DENVER--(BUSINESS WIRE)--TransMontaigne Partners L.P. (NYSE:TLP) announced that effective today it acquired a 42.5% ownership interest for approximately $79 million in Battleground Oil Specialty Terminal Company LLC (BOSTCO), which is developing a new black oil terminal facility on the Houston Ship Channel for handling residual fuel, feedstocks, distillates and other black oils. In connection with its acquisition, TLP has committed to make its pro rata share of the future capital contributions required to complete the initial phase of the BOSTCO project. The initial phase of the BOSTCO project, which is supported by long term contracts with customers, involves construction of 50 storage tanks with approximately 6.1 million barrels of storage capacity at an estimated cost of approximately $425 million. The BOSTCO facility’s docks will benefit from one of the deepest vessel drafts and nearest access points in the Houston Ship Channel and will be well positioned to capitalize on increasing exports of petroleum related products. Our investment in BOSTCO was funded with cash on hand and borrowings under our amended and restated senior secured credit facility provided by a syndicate of banks. In connection with our investment in BOSTCO, our credit facility was amended to increase the maximum revolving credit amount from $250 million to $350 million.
“TransMontaigne is excited to be able to rejoin Kinder Morgan in the BOSTCO project. This project will significantly increase our asset base and is expected to be accretive to the distributable cash flow of the Partnership once terminal operations commence,” said Charles Dunlap, Chief Executive Officer of TransMontaigne’s general partner. “This state-of-the-art oil products storage terminal with deep water access will give us an important foothold in the Houston Ship Channel with the opportunity to add capacity in later phases at attractive rates of return.”
The BOSTCO facility is scheduled to begin initial commercial operation in the fourth quarter of 2013. Completion of the full 6.1 million barrels of storage capacity and related infrastructure is scheduled for early 2014. A subsidiary of Kinder Morgan Energy Partners, L.P. (NYSE: KMP) will manage the day to day operations of the BOSTCO project.

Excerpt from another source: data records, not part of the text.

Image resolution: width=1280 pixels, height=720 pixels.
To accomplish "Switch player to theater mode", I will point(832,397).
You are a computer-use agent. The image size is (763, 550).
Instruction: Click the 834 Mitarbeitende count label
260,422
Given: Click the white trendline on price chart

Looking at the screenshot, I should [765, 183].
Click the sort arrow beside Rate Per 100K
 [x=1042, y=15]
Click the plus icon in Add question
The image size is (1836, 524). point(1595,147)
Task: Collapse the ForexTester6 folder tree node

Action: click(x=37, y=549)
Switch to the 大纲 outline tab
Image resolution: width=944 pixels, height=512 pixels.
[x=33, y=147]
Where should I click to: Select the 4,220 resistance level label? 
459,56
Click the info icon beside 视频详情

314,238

About TransMontaigne Partners L.P.
TransMontaigne Partners L.P. is a terminaling and transportation company based in Denver, Colorado with operations primarily in the United States along the Gulf Coast, in the Midwest, in Brownsville, Texas, along the Mississippi and Ohio Rivers, and in the Southeast. We provide integrated terminaling, storage, transportation and related services for customers engaged in the distribution and marketing of light refined petroleum products, heavy refined petroleum products, crude oil, chemicals, fertilizers and other liquid products. Light refined products include gasolines, diesel fuels, heating oil and jet fuels; heavy refined products include residual fuel oils and asphalt. We do not purchase or market products that we handle or transport. News and additional information about TransMontaigne Partners L.P. is available on our website: www.transmontaignepartners.com.
This press release includes statements that may constitute forward-looking statements made pursuant to the safe harbor provision of the Private Securities Litigation Reform Act of 1995. Although the company believes that the expectations related to BOSTCO reflected in such forward-looking statements are based on reasonable assumptions, actual results could differ materially from those projected in the forward-looking statements as a result of certain risk factors, including, but not limited to, adverse changes in general economic or market conditions, construction delays or cost overruns, and competitive factors such as pricing pressures and the entry of new competitors. Morgan Stanley’s approval of our investment in BOSTCO was based on the specific facts and circumstances of our investment in BOSTCO and is not indicative of whether Morgan Stanley will approve any other acquisition or investment that we may propose. Additional important factors that could cause actual results to differ materially from the company's expectations and may adversely affect its business and results of operations are disclosed in "Item 1A. Risk Factors" in TransMontaigne Partners’ Annual Report on Form 10-K/A, Amendment No. 1, for the year ended December 31, 2011, filed with the Securities and Exchange Commission on May 3, 2012. The company assumes no obligation to, and does not currently intend to, update any such forward-looking statements after the date of this release.